Puerto Rico's Electric Grid Recovery Is Driving InnovationDavid Wagman | November 14, 2018
A group of national laboratories is working on simulations of Puerto Rico's electric transmission and distribution system to assess fuel availability and power generation options, to evaluate the use of distribution generation such as microgrids and to consider sensor deployment for improved situational awareness.
Researchers were commissioned by the Energy Department's Office of Electricity to evaluate and analyze options and to offer tools as recovery efforts continue following Hurricanes Irma and Maria, which struck the U.S. territory in the fall of 2017. Participating laboratories include Oak Ridge National Laboratory, Argonne National Laboratory, the National Renewable Energy Laboratory, Pacific Northwest National Laboratory and Sandia National Laboratories.
Hurricane Maria was the second strongest storm on record to hit Puerto Rico. By 8:00 p.m. on September 20, 2017, the Puerto Rico Electric Power Authority (PREPA) reported that nearly all of its customers were without power, with the exception of facilities running on generators.
In June, the U.S. Department of Energy released a 60-page report offering recommendations for hardening Puerto Rico’s electric power grid.
The report said that the U.S. territory’s energy infrastructure must be designed, built, managed and maintained to withstand environmental and man-made disasters, recover quickly from events and incorporate lessons learned in the wake of Hurricane Maria.
The report offers recommendations in four areas -- transmission and distribution, generation, microgrids and system operations, management and planning.
Oak Ridge Model
As part of the recovery effort, scientists and engineers at Oak Ridge National Laboratory (ORNL) in Tennessee built a model of the Puerto Rico electric grid as part of the project. They created a planning model to populate protective relay schemes to safeguard the flow of electricity. Researchers also are deploying sensors across the island to monitor the grid and validate the model’s accuracy.
PREPA now has at its disposal an ORNL-developed dynamic protection-planning model that can be used to predict the electrical system's behavior in the event of severe weather or other impacts. The tool is designed to take the projected path of a hurricane and provide predictive analysis of how transmission equipment could be impacted. The information could be crucial for planning and recovery efforts.
The tool combines system planning models that utilities use to predict system behavior with detailed information about protective relay hardware.

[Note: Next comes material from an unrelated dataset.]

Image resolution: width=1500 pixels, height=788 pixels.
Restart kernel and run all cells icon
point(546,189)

Protective relays control circuit breakers that isolate system disturbances and prevent their spread, such as when a tree falls on a power line and triggers a fault.
The simulation provides what the researchers said is a more "realistic, complete, and accurate analysis" of system events. The tool provides insight into protective relaying schemes and could yield suggestions for siting strategic infrastructure so that outages are minimized and do not cascade system-wide.

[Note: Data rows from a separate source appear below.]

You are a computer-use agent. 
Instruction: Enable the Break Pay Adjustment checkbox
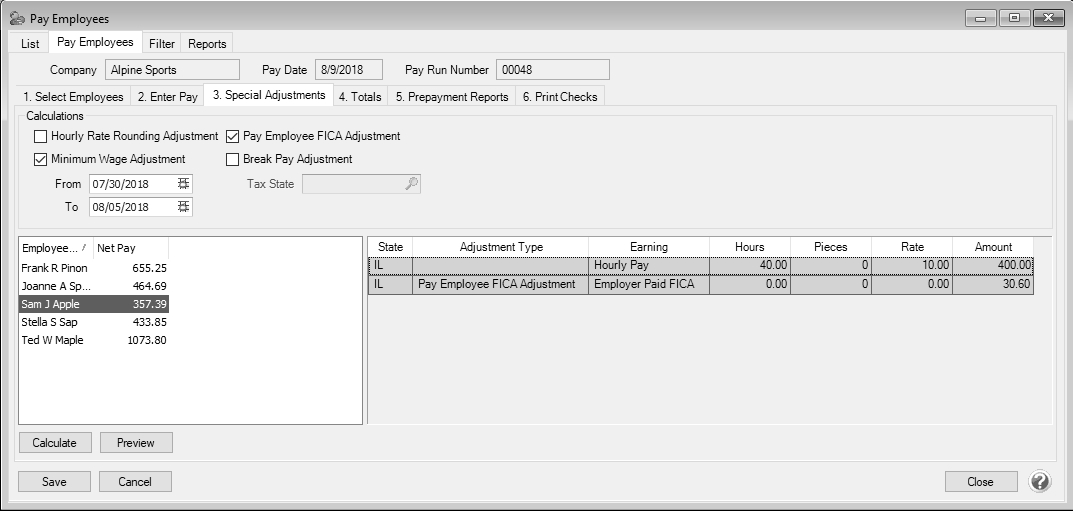(233, 159)
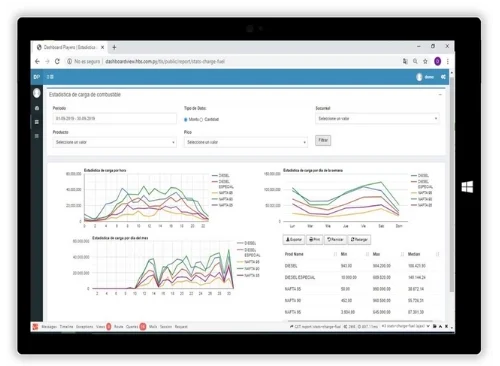Click the Filtrar button
Screen dimensions: 500x366
(323, 140)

For a power grid facing an immediate threat, the tool could support tasks such as predictive islanding. In that scenario, the tool could proactively isolate portions of the grid that are expected to be hit the hardest to keep as much of the system running as possible.
Another modeling tool being developed for Puerto Rico will analyze locations where new power generation can be sited and most cost-effectively integrated into the grid. The tool is intended to tell planners how much power can be injected into the system at different points without having to perform potentially expensive upgrades.

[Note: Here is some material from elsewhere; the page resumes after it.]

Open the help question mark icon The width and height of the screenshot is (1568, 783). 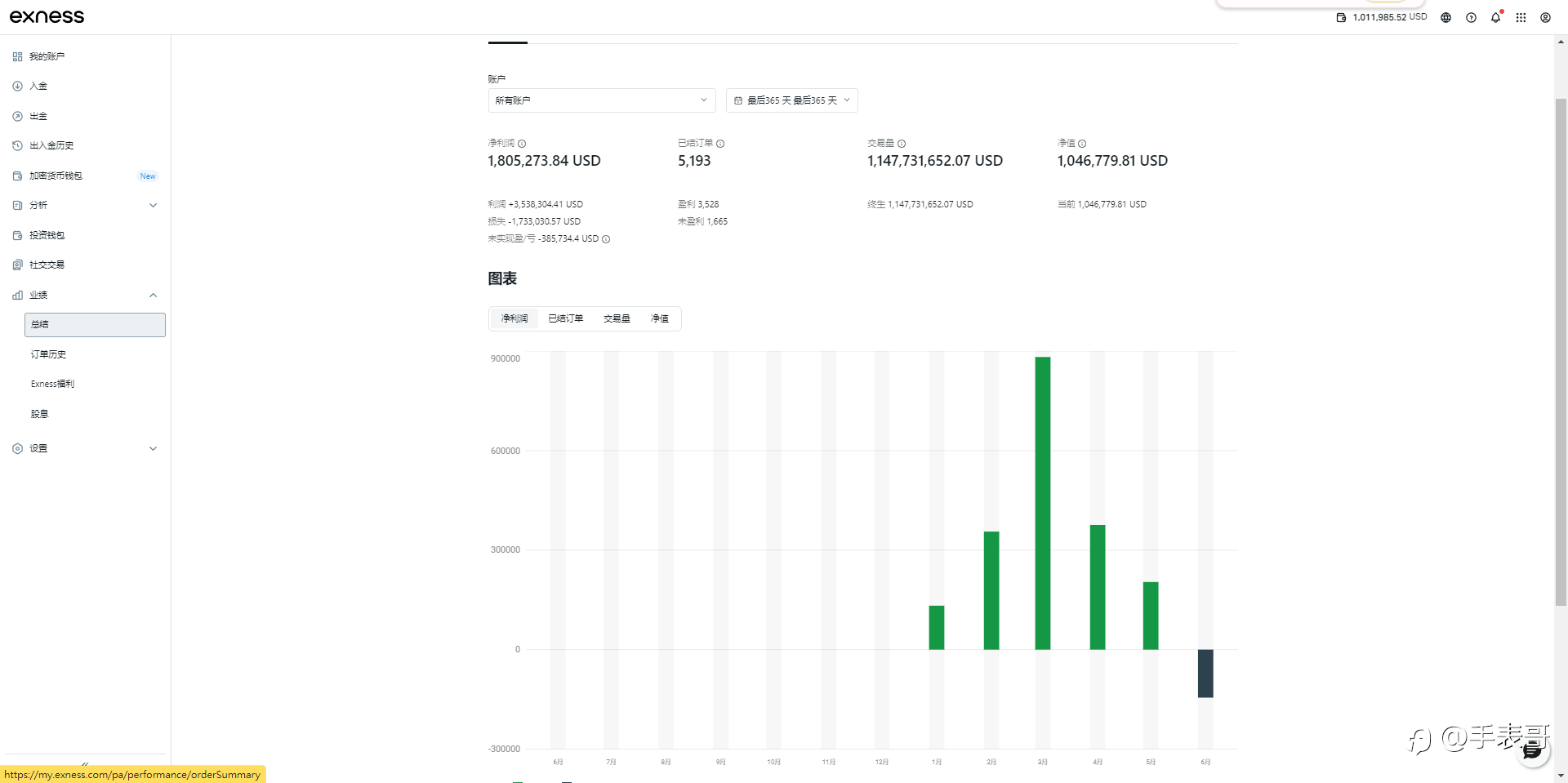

ORNL’s computational scientists are also evaluating locations on the island where equipment such as spare generators and transformers could be placed for easy, secure access after a natural disaster.
To help visualize the Puerto Rican grid and validate modeling work, ORNL researchers are deploying 20 GridEye sensors that monitor and report on the island’s grid state.
These sensors are plugged into standard 120-volt outlets and record real-time data on electrical disturbances using a triangulation algorithm. The sensors were developed at the University of Tennessee and have been deployed at hundreds of locations across the U.S. to provide wide-area situational awareness of the grid.
In Puerto Rico, the sensors are being located inside utility substations, universities and commercial buildings. They are connected to the internet and synchronized with each other via a global positioning system to provide voltage, frequency and other measurements, and to give essential accuracy to researchers’ models.
The sensors provide data on changes such as demand load fluctuations and generator fluctuations at a much higher resolution than was possible previously on the utility system. The next phase could involve developing a tool that uses GridEye data to generate alerts to PREPA of any major system changes.
ORNL also is analyzing potential investments in microgrids for commercial and industrial customers. In its work for Puerto Rico’s economic development authority, researchers at Oak Ridge and at Sandia are working to provide technical analysis of proposed microgrid projects for industrial corridors. This includes analysis and selection of sites around the island where industrial properties could most benefit from microgrids. Researchers take into account fuel availability, cost and reliability constraints, local geography, existing power infrastructure, and industrial tenants.
ORNL researchers are also working on ideas to harden the grid physically with potential designs for a more flexible system of utility poles that could bend rather than break in high winds or that could be collapsed ahead of a storm to protect electric lines and then unfolded afterward.